Exercise brief ▸ Reproduce word for word the part of the care home costs text that starts at the words "- What is the" and stops after the words "- £26,500 in Scotland.".
··· Source text
Understanding care home costs
1.Finding out exactly what care you need is key to understanding the financial plan.
‘How much do care homes cost?’ and ‘What exactly will I be paying for?’ are likely to be two of your first questions. The answer to these questions depends on a variety of factors, such as where you live and the level of care you need.
How much care you need affects how much you will pay. If you need 24 hour care you are likely to pay more than someone who is largely independent. Care needs are determined by an assessment that would take place at your home or at the hospital you are staying in.
- What is the maximum capital limit for local authority funding where I live?
Many people are eligible to have at least some of their care home costs paid for by their local authority. This largely depends on how much capital you have (such as savings or property ownership) and where you live in the UK.
It is likely you will need to pay at least some of your care costs yourself if you have savings or own property above the value of:
- £23,250 in England
- £30,000 in Wales
- £26,500 in Scotland.
- Find our how much your chosen care home charges
Each care home will have a slightly different price plan depending on the types of care offered and lifestyle factors, such as room sizes, physical surroundings and activities that are available. you will need to check exactly what your fees cover. By law, accommodation, meals and laundry will be included in fees but other services, such as private chiropody services or hairdressing can be charged as an extra cost depending on the care home’s individual pricing policy. Any good care home will be able to list such extra costs for you if you request them so that there are no surprising bills to pay. This is how we operate at Evermore Care and costs are explained from the outset.
······
··· Data listing
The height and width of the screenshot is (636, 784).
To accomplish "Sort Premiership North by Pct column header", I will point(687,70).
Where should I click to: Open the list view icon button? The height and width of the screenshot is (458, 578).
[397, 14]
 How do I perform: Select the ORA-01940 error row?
······
··· Data listing
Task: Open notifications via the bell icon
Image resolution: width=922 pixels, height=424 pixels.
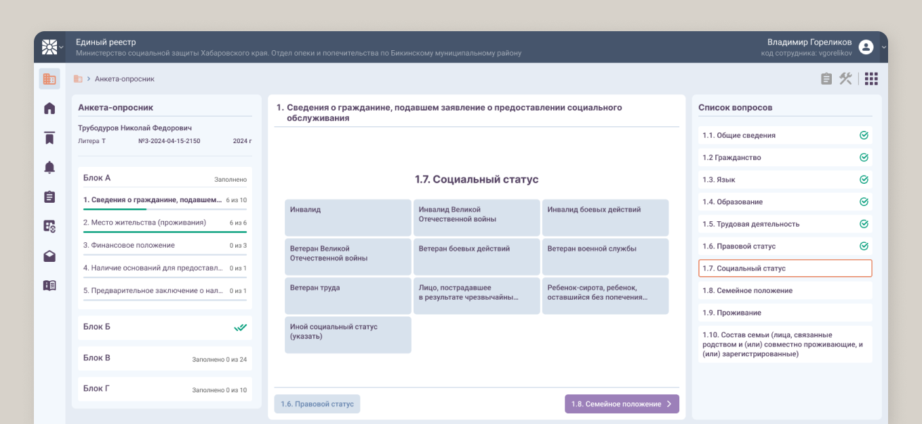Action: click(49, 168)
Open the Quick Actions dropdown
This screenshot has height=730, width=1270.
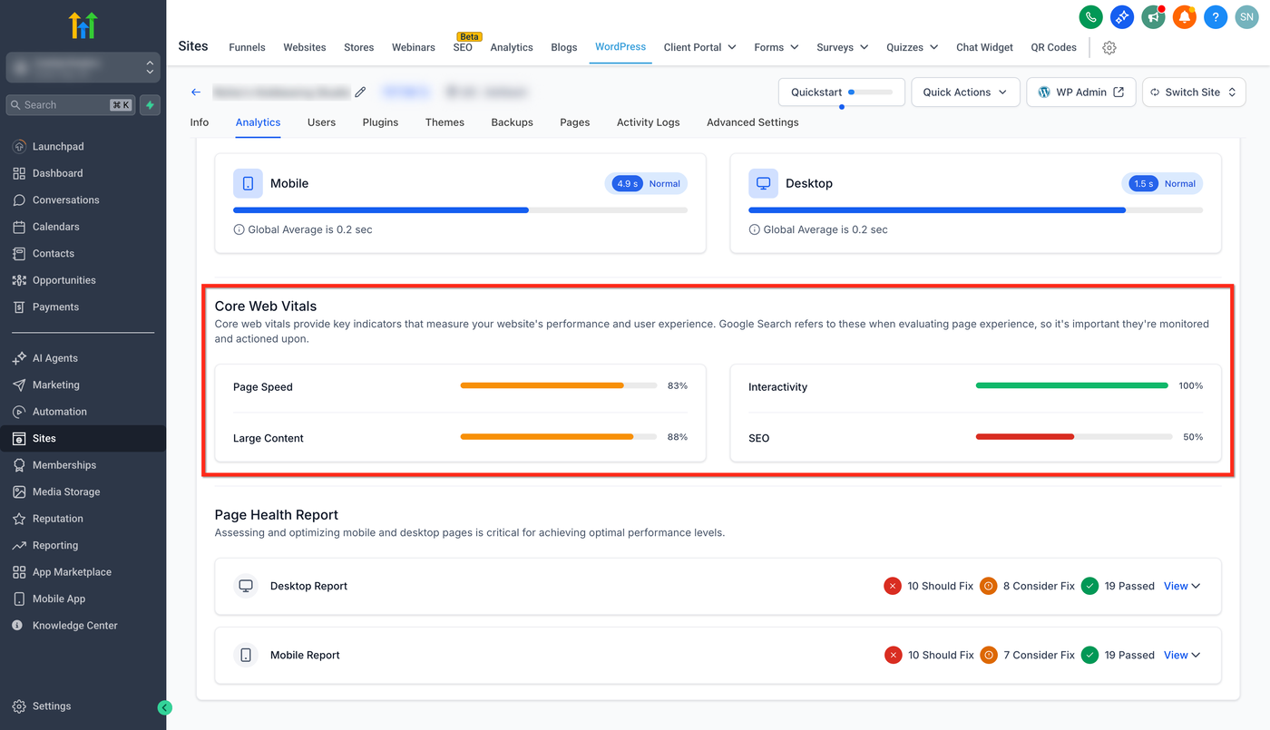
······
··· Data listing
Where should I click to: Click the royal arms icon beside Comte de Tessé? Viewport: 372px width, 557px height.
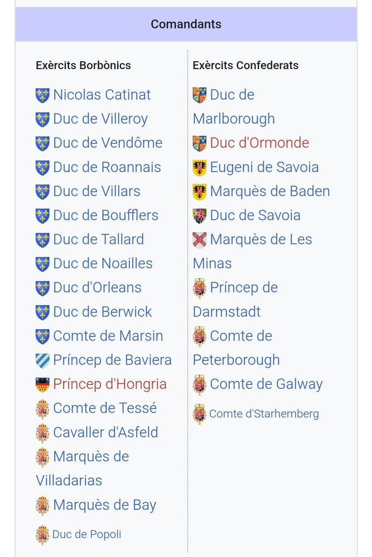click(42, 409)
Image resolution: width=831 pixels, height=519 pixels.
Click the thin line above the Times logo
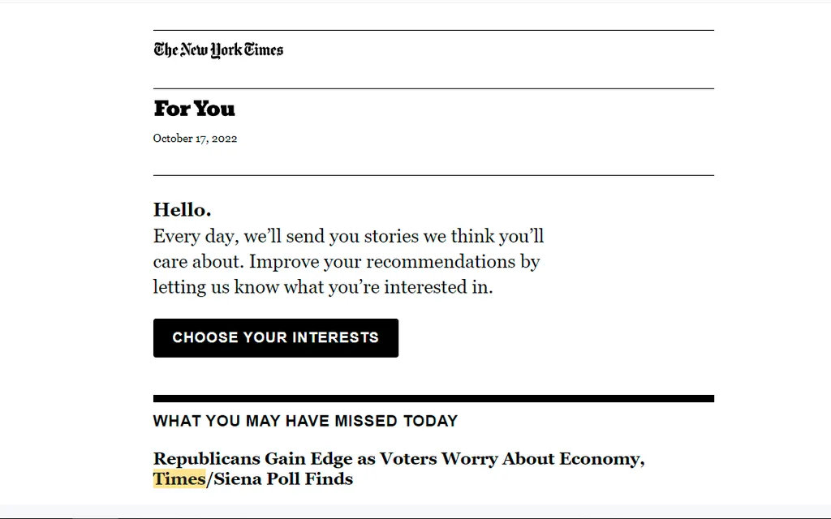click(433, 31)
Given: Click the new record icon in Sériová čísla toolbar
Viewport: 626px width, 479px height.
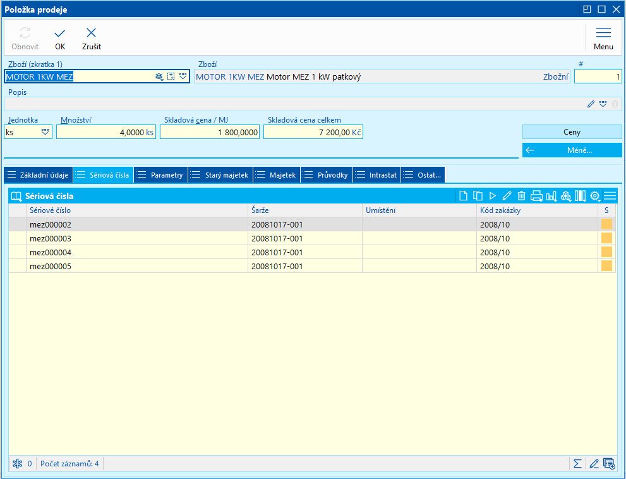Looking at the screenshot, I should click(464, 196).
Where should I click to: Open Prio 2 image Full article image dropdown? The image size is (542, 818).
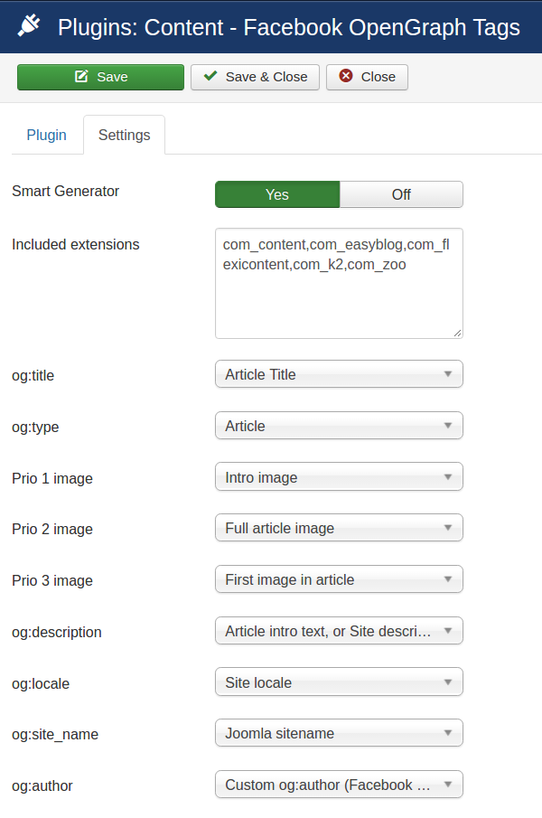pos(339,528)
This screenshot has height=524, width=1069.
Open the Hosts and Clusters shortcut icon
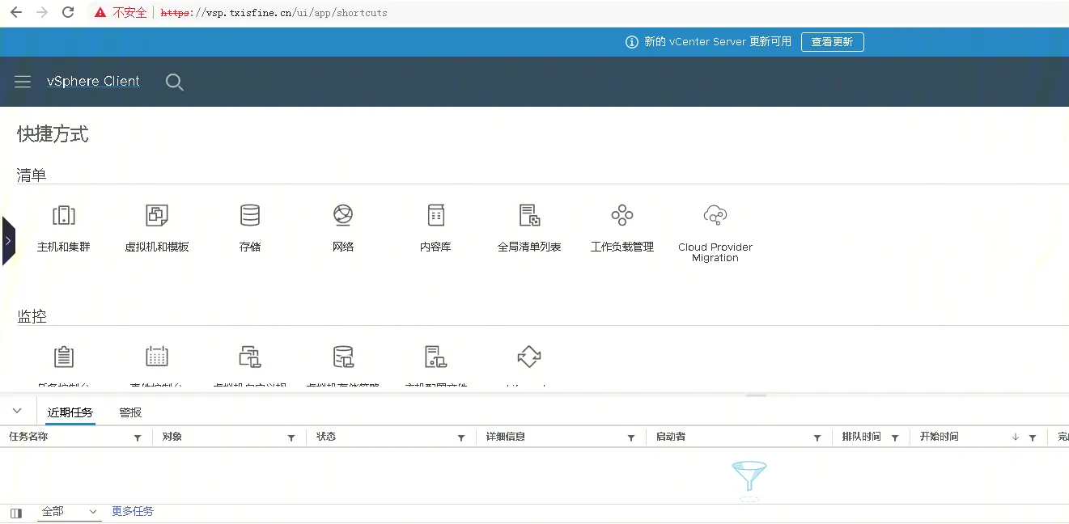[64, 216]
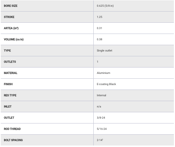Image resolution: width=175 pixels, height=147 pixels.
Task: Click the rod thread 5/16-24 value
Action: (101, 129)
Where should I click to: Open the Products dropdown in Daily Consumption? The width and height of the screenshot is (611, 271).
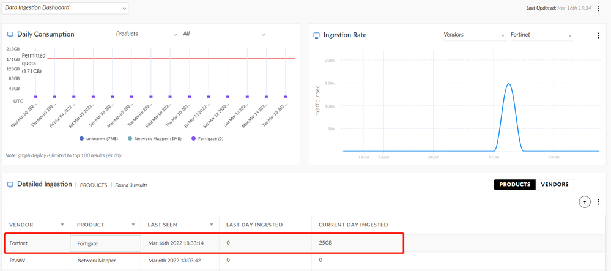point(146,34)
······
Task output ▸
- What is the maximum capital limit for local authority funding where I live?
Many people are eligible to have at least some of their care home costs paid for by their local authority. This largely depends on how much capital you have (such as savings or property ownership) and where you live in the UK.
It is likely you will need to pay at least some of your care costs yourself if you have savings or own property above the value of:
- £23,250 in England
- £30,000 in Wales
- £26,500 in Scotland.